Announced today by the American Institute of Physics (AIP) and Collexis Holdings, Inc., AIP UniPHY is a scientific networking site for physical scientists. It allows them to search for collaborators, see what competitors are up to, communicate with colleagues, and exhibit their own latest work.
"Worldwide collaborations between scientists certainly enable more rapid advances toward the development and implementation of many of the modern technologies we often take for granted," says National Science Board member Louis Lanzerotti, who is chair of AIP's governing board.
"This new site should help scientists collaborate as never before — and immediately so," says AIP Executive Director and CEO H. Frederick Dylla, who will announce the launch of AIP UniPHY on Thursday, September 10 at the Association of Learned and Professional Society Publishers meeting in the United Kingdom. "This new service will help level the playing field when it comes to worldwide physics by bringing scientists and their latest findings closer than ever, faster than ever."
"AIPUniPHY.org further demonstrates how the Collexis proprietary Fingerprinting technology can be applied in any scientific discipline," states Bill Kirkland, CEO of Collexis. "We are looking forward to working with AIP on the expansion of the AIP UniPHY network as well as working with their affiliated publisher partners so that they too will be able to provide their respective communities with this very innovative professional network platform."
Unlike Facebook and other social networking sites that rely upon outside users to join and populate their databases with a galaxy of linked information, AIP UniPHY comes pre-populated with the profiles of hundreds of thousands of scientists from more than 100 countries, all interconnected by virtue of their publication histories.
Any scientist who has published at least three articles over the past ten years in one of the more than 100 journals in the Searchable Physics Information Notices (SPIN) database (http://scitation.aip.org/jhtml/scitation/spincodens.jsp) has a profile on AIP UniPHY. Each profile is connected to a network of other profiles that belong to a person's co-authors on any paper. And each profile is also connected to all the co-authors of any co-authors — whether that profile belongs to a graduate student, post-doc, professor, Nobel laureate, or the U.S. Secretary of Energy.
On the existing site, users can look at other authors' publishing records, view lists of co-authors, and browse for collaborations by research category. The site will evolve over the coming months to include many additional collaborative features, data sources, and social networking functions.
The new networking site can be viewed at http://www.aipuniphy.org. The site is meant for working scientists, but anyone can set up an account and view the networks.
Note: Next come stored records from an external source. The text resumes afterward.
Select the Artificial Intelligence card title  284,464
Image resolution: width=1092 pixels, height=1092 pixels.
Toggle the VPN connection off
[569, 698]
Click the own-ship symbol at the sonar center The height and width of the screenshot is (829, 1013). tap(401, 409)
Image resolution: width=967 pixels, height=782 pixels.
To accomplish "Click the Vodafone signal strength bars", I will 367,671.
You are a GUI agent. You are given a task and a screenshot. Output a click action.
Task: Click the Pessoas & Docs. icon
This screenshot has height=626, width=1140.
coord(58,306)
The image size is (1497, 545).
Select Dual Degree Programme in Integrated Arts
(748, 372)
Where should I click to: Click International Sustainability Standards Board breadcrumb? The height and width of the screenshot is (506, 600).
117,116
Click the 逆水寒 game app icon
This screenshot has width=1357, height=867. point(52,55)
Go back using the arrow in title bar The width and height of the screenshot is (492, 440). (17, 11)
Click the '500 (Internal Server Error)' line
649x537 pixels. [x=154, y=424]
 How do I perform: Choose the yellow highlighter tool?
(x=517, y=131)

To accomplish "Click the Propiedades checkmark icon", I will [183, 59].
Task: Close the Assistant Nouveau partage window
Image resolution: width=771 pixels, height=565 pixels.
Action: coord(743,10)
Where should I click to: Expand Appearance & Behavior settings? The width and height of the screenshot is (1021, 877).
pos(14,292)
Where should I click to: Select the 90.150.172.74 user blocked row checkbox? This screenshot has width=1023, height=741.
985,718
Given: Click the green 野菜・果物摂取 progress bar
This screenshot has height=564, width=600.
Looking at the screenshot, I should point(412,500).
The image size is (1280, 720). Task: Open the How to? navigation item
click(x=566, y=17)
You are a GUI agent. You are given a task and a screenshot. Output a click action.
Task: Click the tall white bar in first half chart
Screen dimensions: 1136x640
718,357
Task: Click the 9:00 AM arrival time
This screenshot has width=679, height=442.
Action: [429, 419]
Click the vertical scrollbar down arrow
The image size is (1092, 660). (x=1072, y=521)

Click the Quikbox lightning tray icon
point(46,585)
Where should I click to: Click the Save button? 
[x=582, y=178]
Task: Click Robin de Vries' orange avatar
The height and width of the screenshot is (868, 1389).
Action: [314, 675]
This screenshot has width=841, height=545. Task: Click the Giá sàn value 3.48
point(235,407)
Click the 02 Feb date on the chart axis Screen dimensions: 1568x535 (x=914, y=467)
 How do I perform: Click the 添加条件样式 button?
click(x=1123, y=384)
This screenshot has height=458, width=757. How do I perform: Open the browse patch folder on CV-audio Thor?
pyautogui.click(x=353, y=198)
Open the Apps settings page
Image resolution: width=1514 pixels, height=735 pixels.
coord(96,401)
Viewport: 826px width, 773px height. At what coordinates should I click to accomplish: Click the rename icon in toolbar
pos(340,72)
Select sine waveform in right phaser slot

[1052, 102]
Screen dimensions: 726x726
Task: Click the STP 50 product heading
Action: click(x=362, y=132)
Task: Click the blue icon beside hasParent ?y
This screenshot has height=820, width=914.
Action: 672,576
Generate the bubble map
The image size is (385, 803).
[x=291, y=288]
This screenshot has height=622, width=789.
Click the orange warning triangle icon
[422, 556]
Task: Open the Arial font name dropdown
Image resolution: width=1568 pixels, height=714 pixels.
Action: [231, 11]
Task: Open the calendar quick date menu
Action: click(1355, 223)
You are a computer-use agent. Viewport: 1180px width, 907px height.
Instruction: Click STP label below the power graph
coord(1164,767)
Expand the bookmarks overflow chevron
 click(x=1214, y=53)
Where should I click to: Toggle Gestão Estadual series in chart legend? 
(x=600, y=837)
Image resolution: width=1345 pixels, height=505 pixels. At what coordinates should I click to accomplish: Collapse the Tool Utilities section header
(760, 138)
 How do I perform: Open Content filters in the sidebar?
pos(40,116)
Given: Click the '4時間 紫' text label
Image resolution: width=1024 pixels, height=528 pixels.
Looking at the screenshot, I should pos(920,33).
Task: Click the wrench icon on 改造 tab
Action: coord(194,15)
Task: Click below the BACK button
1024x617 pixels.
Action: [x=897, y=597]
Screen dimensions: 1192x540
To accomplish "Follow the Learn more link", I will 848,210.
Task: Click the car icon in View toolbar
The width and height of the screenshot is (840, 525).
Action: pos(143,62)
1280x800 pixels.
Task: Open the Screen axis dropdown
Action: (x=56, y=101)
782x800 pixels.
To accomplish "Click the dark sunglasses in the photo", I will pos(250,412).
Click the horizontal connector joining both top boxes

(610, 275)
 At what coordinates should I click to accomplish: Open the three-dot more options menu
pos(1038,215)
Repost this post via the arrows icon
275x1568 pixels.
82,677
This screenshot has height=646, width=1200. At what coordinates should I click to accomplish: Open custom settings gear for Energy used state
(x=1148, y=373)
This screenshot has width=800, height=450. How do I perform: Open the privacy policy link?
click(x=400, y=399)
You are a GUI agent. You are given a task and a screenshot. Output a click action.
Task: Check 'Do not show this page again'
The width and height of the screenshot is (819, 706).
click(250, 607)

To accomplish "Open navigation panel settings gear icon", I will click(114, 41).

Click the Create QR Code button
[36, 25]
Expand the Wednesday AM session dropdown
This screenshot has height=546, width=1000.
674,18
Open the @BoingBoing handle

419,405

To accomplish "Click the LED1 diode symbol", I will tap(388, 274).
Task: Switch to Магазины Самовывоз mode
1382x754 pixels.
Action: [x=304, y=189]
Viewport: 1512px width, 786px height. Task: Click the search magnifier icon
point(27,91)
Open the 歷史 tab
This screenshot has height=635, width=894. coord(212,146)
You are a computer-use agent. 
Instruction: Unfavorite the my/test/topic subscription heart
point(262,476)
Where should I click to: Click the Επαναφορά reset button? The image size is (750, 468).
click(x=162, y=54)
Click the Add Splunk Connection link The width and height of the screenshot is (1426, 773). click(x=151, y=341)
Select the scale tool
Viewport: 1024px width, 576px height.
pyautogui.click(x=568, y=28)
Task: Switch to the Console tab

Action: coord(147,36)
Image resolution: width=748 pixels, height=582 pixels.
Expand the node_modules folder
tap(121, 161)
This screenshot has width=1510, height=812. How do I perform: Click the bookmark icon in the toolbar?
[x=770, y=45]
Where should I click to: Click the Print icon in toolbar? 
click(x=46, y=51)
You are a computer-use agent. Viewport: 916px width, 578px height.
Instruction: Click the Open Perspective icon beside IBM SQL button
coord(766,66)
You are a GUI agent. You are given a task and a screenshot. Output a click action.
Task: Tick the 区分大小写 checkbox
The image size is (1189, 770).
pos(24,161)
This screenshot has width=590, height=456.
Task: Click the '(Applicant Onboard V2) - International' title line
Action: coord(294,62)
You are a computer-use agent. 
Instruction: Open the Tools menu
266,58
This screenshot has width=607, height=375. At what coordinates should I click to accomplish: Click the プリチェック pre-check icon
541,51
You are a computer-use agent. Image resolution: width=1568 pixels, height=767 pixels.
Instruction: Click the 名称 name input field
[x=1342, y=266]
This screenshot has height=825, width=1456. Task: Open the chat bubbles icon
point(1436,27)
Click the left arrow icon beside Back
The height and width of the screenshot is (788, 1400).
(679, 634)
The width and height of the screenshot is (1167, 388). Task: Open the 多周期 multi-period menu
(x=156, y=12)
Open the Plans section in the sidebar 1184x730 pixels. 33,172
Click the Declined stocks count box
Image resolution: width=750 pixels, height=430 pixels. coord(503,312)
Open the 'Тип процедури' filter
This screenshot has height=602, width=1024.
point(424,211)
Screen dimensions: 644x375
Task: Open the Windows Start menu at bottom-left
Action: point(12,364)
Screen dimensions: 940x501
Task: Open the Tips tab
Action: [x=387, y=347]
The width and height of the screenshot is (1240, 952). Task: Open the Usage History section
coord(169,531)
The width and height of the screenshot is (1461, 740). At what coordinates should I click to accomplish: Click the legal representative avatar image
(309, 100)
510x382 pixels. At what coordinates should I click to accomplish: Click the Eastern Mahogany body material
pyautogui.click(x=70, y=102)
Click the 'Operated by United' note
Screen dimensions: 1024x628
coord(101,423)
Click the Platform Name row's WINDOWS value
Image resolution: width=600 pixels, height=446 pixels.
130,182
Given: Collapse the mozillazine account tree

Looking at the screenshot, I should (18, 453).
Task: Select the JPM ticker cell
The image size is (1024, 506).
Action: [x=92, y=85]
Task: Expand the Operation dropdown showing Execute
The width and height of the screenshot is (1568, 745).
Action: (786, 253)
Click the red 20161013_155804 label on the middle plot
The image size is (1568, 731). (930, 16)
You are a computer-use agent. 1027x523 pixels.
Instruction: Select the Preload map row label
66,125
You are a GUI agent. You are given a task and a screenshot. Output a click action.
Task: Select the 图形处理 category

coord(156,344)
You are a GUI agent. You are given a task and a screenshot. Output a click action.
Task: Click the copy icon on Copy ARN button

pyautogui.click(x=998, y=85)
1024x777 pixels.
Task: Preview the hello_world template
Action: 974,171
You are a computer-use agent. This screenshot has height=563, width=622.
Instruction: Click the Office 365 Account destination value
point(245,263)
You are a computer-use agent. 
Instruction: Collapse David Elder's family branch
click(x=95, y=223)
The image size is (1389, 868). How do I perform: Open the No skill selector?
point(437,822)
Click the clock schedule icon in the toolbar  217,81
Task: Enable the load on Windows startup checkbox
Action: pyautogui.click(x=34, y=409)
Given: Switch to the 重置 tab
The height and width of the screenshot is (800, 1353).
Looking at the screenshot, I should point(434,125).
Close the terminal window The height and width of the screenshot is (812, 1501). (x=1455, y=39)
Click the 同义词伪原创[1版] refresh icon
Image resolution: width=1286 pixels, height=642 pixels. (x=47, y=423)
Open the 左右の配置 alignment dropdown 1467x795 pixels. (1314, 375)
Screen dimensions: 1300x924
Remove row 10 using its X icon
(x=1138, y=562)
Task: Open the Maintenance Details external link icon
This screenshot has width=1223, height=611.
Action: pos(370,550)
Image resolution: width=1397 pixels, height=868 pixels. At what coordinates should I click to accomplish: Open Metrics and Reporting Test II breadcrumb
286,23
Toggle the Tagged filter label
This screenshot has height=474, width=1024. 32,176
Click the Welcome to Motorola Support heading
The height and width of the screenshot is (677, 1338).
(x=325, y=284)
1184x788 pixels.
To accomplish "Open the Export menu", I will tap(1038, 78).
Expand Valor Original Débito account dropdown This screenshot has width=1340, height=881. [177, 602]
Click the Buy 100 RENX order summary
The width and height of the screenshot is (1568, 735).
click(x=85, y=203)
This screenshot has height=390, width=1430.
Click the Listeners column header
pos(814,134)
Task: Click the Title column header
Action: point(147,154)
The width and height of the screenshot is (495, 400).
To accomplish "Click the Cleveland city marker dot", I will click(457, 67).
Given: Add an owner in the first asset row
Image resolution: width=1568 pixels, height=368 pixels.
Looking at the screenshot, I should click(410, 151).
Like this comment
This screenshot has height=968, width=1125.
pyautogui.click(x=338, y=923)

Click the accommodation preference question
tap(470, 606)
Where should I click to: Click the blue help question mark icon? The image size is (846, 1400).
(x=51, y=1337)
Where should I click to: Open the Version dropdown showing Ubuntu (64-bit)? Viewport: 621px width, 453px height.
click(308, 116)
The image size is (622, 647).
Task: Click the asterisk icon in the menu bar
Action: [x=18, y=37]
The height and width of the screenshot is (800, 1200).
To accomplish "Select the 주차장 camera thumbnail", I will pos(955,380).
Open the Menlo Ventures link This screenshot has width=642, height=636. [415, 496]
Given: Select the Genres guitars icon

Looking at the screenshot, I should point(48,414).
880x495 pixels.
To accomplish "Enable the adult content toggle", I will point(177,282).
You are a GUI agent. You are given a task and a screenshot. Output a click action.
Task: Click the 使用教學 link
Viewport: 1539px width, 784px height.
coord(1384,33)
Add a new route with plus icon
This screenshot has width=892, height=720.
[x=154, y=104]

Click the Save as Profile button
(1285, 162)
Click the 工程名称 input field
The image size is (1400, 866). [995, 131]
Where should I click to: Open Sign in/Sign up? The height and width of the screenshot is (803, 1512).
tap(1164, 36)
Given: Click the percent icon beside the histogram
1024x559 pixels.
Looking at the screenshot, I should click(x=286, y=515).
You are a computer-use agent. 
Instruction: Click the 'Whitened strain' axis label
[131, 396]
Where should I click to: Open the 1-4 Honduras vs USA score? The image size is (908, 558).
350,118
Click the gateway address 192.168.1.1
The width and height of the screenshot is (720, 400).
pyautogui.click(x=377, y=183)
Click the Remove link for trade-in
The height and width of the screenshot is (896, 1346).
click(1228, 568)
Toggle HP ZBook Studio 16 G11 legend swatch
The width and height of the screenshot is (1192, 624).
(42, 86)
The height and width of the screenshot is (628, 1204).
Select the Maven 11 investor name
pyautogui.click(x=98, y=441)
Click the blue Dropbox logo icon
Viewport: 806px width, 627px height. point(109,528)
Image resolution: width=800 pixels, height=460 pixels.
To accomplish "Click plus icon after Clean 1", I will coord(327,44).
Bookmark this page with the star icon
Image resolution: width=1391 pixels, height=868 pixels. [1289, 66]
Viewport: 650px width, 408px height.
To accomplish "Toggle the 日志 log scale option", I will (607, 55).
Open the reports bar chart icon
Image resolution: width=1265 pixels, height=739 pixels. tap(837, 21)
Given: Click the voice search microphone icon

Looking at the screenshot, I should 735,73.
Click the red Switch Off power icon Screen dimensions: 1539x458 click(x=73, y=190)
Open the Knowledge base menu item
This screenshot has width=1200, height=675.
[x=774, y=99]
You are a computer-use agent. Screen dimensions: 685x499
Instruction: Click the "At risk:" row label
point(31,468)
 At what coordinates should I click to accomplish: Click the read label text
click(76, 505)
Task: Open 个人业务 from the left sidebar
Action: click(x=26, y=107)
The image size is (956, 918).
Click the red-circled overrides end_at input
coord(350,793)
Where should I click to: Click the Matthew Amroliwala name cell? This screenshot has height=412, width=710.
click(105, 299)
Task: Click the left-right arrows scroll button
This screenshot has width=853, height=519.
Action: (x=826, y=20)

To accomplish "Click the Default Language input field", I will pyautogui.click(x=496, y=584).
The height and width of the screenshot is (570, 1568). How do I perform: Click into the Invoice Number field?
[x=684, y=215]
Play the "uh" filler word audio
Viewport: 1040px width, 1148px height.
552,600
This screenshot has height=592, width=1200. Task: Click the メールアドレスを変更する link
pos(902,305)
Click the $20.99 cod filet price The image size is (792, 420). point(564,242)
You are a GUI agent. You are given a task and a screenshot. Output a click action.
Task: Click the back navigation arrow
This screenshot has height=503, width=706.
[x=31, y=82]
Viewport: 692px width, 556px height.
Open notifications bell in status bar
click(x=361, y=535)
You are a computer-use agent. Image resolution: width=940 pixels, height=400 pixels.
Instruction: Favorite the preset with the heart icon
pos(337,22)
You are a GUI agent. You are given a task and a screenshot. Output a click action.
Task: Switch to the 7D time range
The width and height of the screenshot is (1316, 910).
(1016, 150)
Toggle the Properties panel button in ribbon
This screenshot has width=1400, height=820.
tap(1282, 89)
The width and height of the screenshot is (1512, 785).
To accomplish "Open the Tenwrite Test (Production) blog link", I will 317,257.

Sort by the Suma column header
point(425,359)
The American Institute of Physics is a federation of 10 physical science societies representing more than 135,000 scientists, engineers, and educators and is one of the world's largest publishers of scientific information in the physical sciences. AIP is a leader in the field of electronic publishing of scholarly journals. It publishes 12 journals (some of which are the most highly cited in their respective fields), two magazines, including its flagship publication Physics Today; and the AIP Conference Proceedings series. Its online publishing platform Scitation hosts nearly two million articles from more than 185 scholarly journals and other publications of 28 learned society publishers.